With the launch of V5 of our platform, we’ve implemented new tools to help users keep their lists up to date. In this blog our CTO Tom Forth looks at the improvements to our data set and what this means for list maintenance.
Running a business is hard. Over time companies go bust, change what they do, and merge with competitors.
These changes means that Machine Learning (ML) lists in our platform need maintenance to avoid degrading over time. It is particularly important to maintain lists regularly if training sets are small (under 40 companies) or unbalanced (many more includes than excludes or many more excludes than includes).
You may want to increase the training set sizes and balance of such lists to make them more robust to changes and thus easier to maintain.

We continually maintain the ML lists that power our Real-Time Industrial Classifications (RTICs) for you and we’ve been developing tools that make it quicker easier for us to do this internally. With our version 5 release, we’re sharing these tools with you and making it clearer when we last used them internally.
But we know that our users don’t always have time to maintain their lists. So we’re also introducing a new feature called “classifier snapshots”. This means that you can still use your lists with the benefit of our constantly updating company data while you find the time to bring them fully up to date.

PROBLEM SET
• A. Transcribe part of the list-maintenance blog post above: begin at the words "With the launch" and stop after "excludes than includes).".
• B. According to the list-maintenance blog post, below what number of companies is a training set considered small?
• C. Please pick up the list-maintenance blog post from its last sentence and keep writing it.

LISTED ENTRIES

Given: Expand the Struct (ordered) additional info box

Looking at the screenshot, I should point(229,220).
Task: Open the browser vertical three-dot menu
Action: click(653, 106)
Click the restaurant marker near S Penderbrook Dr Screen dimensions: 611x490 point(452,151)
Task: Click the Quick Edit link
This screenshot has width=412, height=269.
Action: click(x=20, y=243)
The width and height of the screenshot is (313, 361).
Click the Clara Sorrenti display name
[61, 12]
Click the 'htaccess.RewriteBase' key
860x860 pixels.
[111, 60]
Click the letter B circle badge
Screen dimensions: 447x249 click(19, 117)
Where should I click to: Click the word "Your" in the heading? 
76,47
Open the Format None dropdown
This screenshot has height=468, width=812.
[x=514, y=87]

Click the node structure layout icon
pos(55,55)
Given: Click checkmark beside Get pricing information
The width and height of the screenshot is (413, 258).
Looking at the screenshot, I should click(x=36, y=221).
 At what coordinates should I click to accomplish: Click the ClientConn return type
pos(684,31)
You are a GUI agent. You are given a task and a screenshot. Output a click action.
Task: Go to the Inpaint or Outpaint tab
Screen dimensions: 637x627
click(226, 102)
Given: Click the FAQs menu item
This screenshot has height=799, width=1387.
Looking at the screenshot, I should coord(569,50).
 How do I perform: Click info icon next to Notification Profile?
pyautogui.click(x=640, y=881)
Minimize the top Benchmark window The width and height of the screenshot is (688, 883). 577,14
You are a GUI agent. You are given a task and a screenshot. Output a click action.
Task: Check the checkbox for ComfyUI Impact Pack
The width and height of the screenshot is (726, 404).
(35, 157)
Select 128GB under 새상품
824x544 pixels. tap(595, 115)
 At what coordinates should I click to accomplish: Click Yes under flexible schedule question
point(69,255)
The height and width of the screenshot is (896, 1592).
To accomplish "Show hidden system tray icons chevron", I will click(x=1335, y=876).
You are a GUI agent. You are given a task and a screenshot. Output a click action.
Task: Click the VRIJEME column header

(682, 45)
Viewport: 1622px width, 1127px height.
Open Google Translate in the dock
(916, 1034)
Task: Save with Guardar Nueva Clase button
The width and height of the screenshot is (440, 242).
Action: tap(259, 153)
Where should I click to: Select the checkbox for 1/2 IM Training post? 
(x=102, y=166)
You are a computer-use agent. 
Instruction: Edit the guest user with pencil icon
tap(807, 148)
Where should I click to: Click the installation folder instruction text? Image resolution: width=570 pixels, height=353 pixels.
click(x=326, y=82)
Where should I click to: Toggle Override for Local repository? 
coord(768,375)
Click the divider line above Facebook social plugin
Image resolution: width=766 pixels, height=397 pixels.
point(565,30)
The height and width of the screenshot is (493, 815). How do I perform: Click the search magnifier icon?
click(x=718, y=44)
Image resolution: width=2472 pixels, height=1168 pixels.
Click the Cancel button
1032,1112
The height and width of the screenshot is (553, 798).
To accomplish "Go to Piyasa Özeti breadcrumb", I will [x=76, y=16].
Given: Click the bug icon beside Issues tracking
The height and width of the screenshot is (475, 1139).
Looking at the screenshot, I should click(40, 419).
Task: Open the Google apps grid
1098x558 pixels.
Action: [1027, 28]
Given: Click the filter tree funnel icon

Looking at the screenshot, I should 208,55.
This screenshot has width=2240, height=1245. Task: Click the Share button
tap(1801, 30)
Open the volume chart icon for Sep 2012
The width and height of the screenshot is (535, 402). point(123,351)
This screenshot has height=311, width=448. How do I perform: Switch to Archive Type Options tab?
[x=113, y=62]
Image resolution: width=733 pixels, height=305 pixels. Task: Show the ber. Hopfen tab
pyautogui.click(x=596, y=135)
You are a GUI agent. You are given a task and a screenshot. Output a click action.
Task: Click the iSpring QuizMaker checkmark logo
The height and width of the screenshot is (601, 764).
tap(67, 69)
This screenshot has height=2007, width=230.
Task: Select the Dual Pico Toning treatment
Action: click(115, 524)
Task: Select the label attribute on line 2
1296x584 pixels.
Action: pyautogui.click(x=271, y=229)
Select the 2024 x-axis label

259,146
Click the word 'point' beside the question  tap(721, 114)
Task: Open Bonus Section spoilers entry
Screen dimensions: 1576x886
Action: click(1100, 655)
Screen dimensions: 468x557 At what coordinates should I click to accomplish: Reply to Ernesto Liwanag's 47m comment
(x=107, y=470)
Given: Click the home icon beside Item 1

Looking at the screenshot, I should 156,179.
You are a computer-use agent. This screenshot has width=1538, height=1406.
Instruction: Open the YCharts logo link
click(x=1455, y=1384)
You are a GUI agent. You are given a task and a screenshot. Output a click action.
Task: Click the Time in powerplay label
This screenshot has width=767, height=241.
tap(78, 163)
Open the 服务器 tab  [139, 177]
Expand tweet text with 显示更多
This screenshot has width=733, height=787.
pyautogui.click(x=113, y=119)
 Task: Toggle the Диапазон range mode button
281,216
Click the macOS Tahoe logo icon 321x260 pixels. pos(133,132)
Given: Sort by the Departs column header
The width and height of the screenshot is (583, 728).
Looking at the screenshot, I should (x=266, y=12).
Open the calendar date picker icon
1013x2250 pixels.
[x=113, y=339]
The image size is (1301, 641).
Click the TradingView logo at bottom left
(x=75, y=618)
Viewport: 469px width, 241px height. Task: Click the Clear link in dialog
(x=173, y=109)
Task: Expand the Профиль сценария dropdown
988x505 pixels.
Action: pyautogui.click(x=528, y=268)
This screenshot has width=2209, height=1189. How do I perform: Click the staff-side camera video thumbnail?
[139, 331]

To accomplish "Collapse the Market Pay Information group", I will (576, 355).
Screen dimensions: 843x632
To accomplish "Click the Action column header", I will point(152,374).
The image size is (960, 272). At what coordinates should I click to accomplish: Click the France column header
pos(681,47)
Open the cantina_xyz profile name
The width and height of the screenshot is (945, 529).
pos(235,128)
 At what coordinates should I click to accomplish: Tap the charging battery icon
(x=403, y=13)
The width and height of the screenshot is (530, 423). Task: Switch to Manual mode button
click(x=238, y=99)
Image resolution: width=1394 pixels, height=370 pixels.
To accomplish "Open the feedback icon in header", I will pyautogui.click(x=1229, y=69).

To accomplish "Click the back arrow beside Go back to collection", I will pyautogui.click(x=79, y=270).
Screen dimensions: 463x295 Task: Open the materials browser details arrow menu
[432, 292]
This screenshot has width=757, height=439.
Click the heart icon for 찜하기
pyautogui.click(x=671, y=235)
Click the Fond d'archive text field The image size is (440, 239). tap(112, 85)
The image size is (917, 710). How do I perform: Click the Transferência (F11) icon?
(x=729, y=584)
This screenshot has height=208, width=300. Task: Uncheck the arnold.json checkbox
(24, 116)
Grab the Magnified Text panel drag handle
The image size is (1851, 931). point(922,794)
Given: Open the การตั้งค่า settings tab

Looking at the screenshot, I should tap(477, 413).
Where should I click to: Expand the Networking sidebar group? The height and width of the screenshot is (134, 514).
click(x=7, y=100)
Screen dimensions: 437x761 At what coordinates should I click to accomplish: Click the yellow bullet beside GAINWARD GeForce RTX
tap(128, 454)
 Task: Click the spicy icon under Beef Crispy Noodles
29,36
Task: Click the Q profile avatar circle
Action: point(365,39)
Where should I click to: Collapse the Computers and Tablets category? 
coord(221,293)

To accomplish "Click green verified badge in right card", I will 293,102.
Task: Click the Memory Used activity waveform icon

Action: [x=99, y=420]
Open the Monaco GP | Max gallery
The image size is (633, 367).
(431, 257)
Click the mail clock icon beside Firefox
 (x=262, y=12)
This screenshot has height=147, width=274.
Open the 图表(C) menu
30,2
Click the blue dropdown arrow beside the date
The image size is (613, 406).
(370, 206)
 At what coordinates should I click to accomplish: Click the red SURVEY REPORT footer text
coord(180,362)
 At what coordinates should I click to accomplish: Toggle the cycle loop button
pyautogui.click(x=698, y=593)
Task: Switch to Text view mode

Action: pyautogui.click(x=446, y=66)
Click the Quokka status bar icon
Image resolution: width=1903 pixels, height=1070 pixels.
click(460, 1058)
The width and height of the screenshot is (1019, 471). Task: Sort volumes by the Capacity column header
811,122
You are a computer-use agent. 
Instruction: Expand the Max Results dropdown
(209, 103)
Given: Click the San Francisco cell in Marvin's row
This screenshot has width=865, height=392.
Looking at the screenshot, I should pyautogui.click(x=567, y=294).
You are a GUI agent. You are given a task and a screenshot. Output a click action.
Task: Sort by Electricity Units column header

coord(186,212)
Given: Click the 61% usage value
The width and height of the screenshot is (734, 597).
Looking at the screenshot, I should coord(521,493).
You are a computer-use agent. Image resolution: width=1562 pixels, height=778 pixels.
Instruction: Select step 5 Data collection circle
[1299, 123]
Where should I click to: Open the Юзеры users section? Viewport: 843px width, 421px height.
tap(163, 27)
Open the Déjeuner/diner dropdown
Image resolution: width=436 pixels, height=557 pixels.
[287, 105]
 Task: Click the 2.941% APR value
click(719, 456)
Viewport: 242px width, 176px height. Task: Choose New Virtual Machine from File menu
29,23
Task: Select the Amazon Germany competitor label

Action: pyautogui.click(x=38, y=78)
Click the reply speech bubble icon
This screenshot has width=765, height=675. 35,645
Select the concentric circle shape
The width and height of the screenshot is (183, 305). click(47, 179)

TASK-BY-TASK OUTPUTS
• A.
With the launch of V5 of our platform, we’ve implemented new tools to help users keep their lists up to date. In this blog our CTO Tom Forth looks at the improvements to our data set and what this means for list maintenance.
Running a business is hard. Over time companies go bust, change what they do, and merge with competitors.
These changes means that Machine Learning (ML) lists in our platform need maintenance to avoid degrading over time. It is particularly important to maintain lists regularly if training sets are small (under 40 companies) or unbalanced (many more includes than excludes or many more excludes than includes).

• B. Under 40 companies.

• C.
Accessing classifier snapshots
When you open an ML list it will be created based on the training set as it was the last time you made changes to that training set. You should expect your lists to be largely the same size and of a similar composition to how they were the last time you updated the training set.
But this does not mean the companies in your list are frozen in time.
- Companies in your list will always have the latest data that we have for them including the latest financial, funding, skills, trade, director, and sector data.
- Companies will be classified using the latest web text from the most recent websites and web scrapes we have for them.
- Companies that are no longer active will not be in your list.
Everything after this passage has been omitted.